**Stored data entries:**
-*-

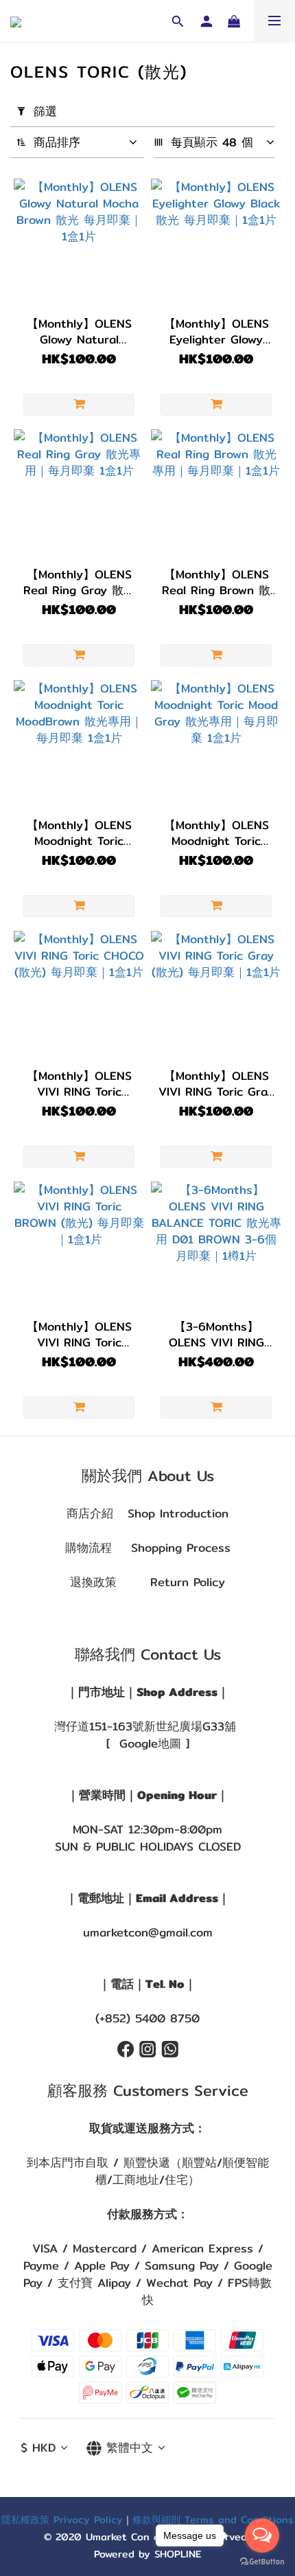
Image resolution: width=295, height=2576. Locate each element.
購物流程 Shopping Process (148, 1548)
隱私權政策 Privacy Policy (62, 2519)
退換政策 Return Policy (147, 1582)
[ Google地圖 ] (147, 1743)
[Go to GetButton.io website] (262, 2561)
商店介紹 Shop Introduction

-*-

**What you will do:** Each line from the one containing "[Go to GetButton.io website] (262, 2561)" to the close of the records must appear in the output exactly, and no other line.

**Solution to this exercise:**
[Go to GetButton.io website] (262, 2561)
商店介紹 Shop Introduction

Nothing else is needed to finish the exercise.